28 Mei 2020
Perumahan Merbabu Asri, Purwosari, Surakarta, Jawa Tengah.
Tiga hari lagi, Pak Sumardi dijadwalkan pulang ke rumah. Meskipun fungsi organ- organ vitalnya mulai membaik, ia telah kehilangan kontrol separuh tubuhnya. Ia harus dibantu untuk melakukan aktivitas sehari- hari, menggunakan kursi roda untuk pergi kemana pun, dan mendapatkan pengawasan medis dari waktu ke waktu.
Bima dan Kanti duduk berhadapan di ruang tamu rumah mereka. Kakak beradik itu sadar tengah mengalami kondisi klasik keluarga kelas menengah yang masih harus menyokong orangtua dari berbagai sisi. Menjadi sandwich generation memang menghadirkan tantangan tersendiri.
“Aku bisa berhenti kerja untuk mengurus Bapak,” Kanti akhirnya berkata. “Aku anak perempuan, bungsu pula. Ini sudah jadi tanggung jawabku.”

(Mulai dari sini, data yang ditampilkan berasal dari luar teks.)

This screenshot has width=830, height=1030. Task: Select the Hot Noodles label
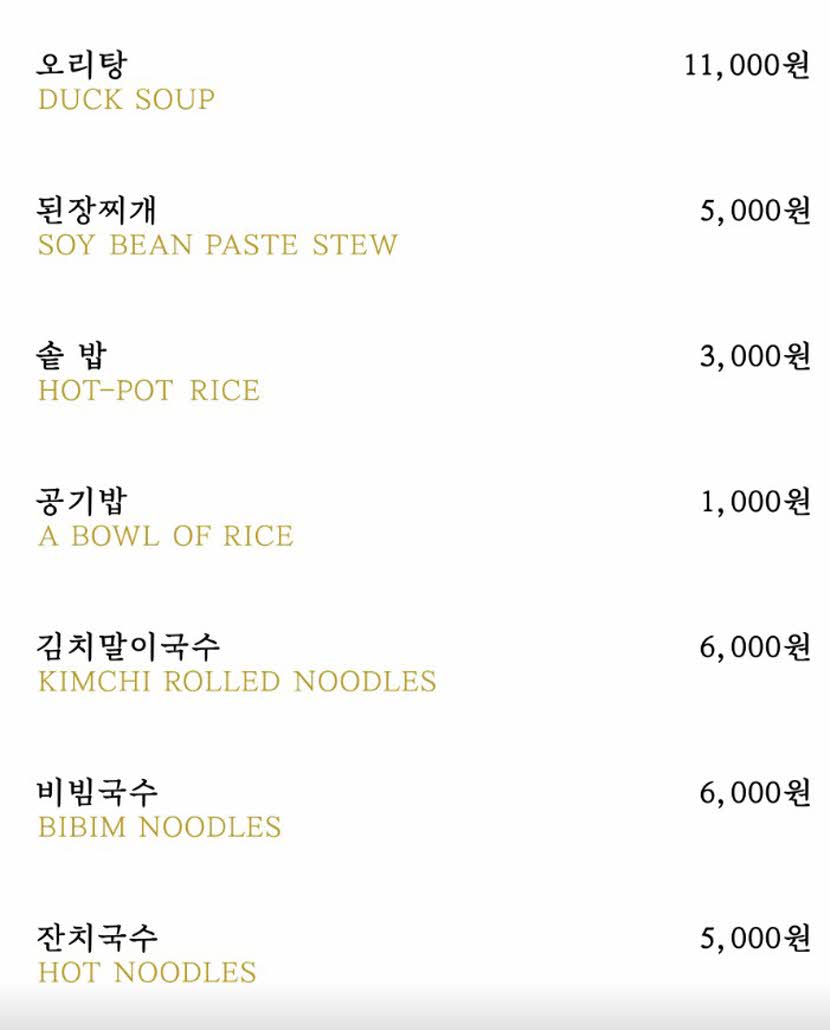click(147, 973)
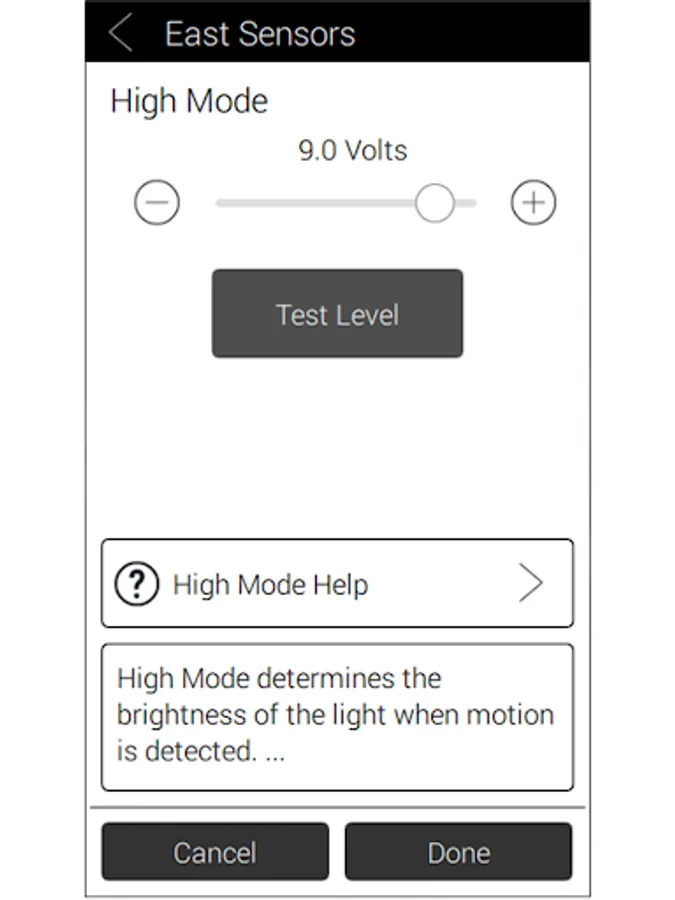Decrease voltage with the minus button
Image resolution: width=675 pixels, height=900 pixels.
[157, 203]
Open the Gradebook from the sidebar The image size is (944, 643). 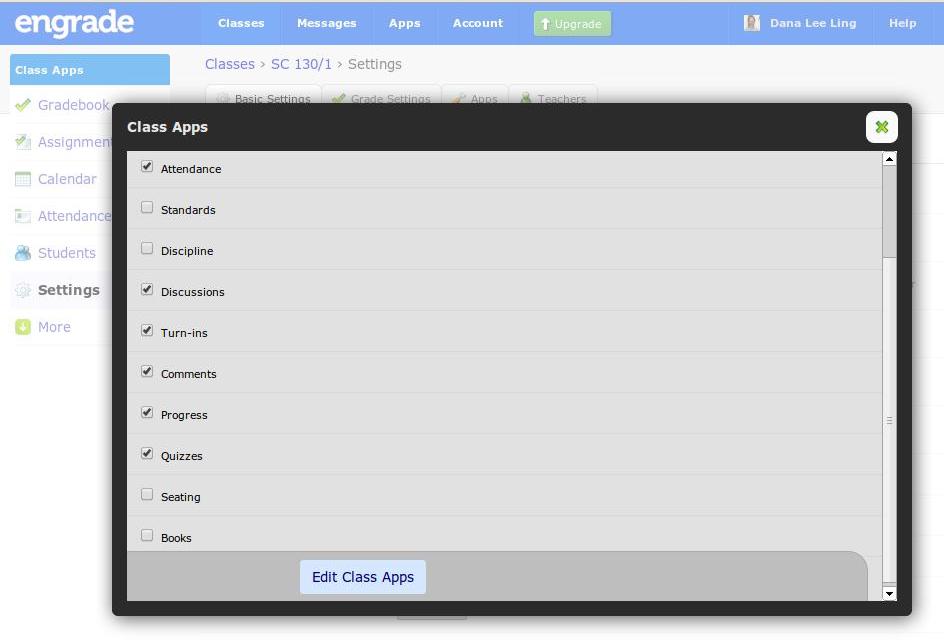(x=23, y=105)
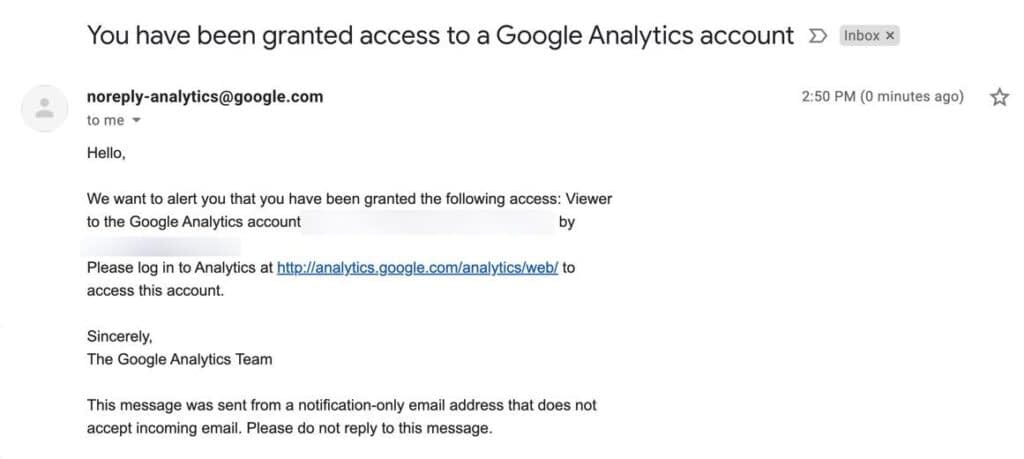Click the "access this account." text
Screen dimensions: 1024x459
(x=155, y=291)
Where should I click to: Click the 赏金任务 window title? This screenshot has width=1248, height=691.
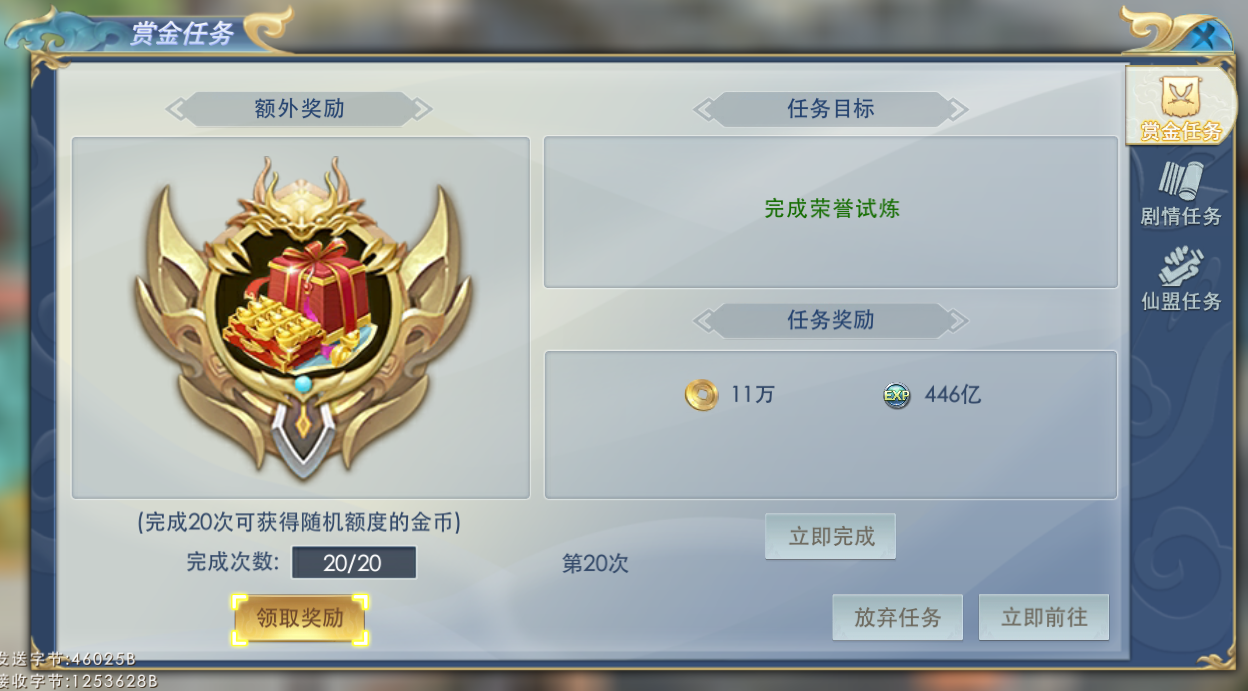pyautogui.click(x=182, y=34)
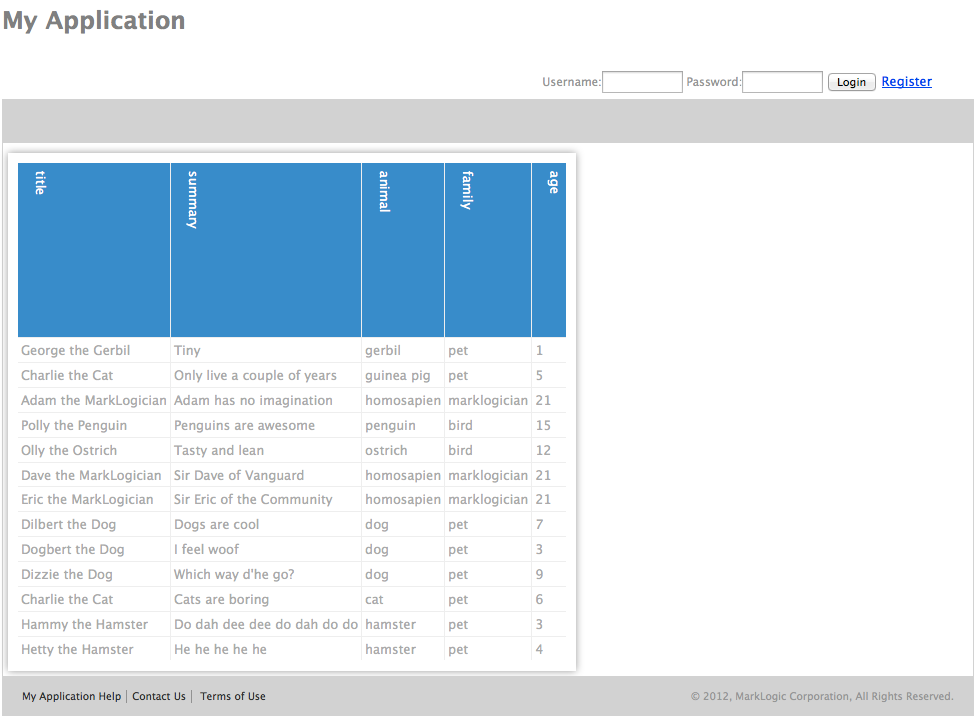Click the title column header
Image resolution: width=976 pixels, height=718 pixels.
point(94,250)
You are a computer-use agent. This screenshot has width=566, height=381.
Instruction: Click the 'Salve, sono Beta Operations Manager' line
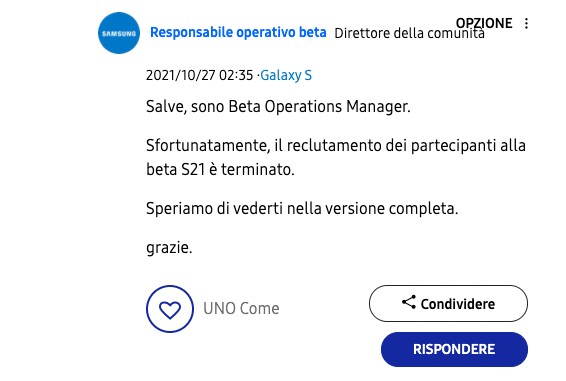click(x=278, y=107)
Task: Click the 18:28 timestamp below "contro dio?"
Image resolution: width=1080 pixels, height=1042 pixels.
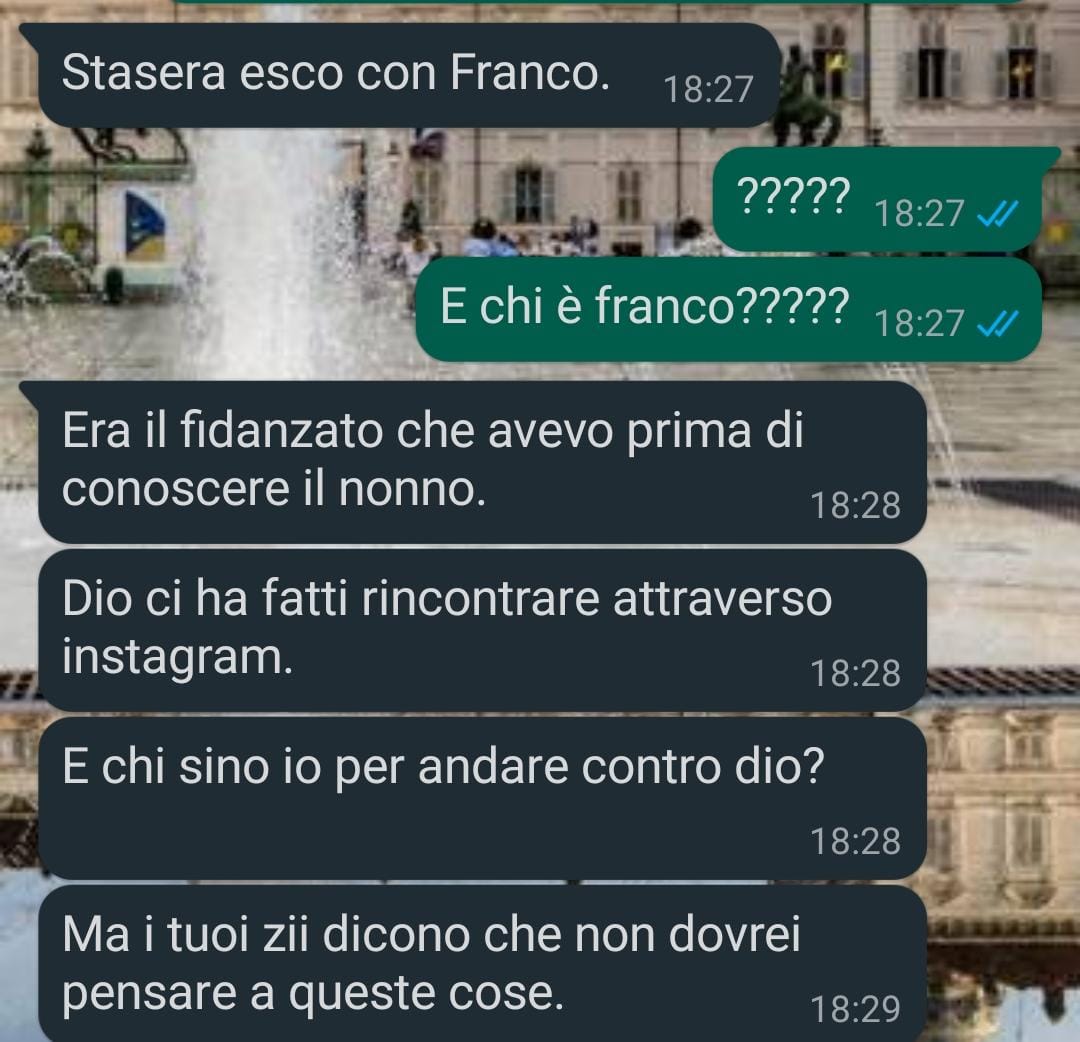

Bima menggelengkan kepala. “Jangan berpikir harus mengorbankan hidupmu hanya karena kamu perempuan,” ia berkata tegas. “Bukan begitu caranya. Kamu dan pekerjaanmu penting. Terutama dalam situasi sekarang, jasamu diperlukan banyak orang. Kita akan pikirkan cara.”
“Aku nggak merasa berkorban Mas,” balas Kanti. “Apa alternatifnya? Mas Bima yang urus Bapak? Pindah ke Solo? Hidupmu di Jakarta, Mas. Tunanganmu, bisnismu, semuanya.”
“Kita akan pikirkan cara,” Bima mengulang pendek.
Hening lama.
“Aku punya kenalan perawat,” Kanti akhirnya berkata lambat- lambat. “Tempo hari, dia bilang sedang cari kerjaan baru. Mungkin ini bisa jadi solusi…”
Bima mengangguk. “Mungkin. Kamu telpon dia, ya?” katanya.
Kanti menatap kakaknya. “Mas Bima… masih punya uang untuk menggaji perawat?” tanyanya hati- hati. “Aku bisa bantu, tapi nggak banyak.”
Bima terdiam. Benaknya memutar berbagai skenario peristiwa yang bisa terjadi jika keputusan ini dibuat. Ia sadar harus menata ulang rencana hidupnya.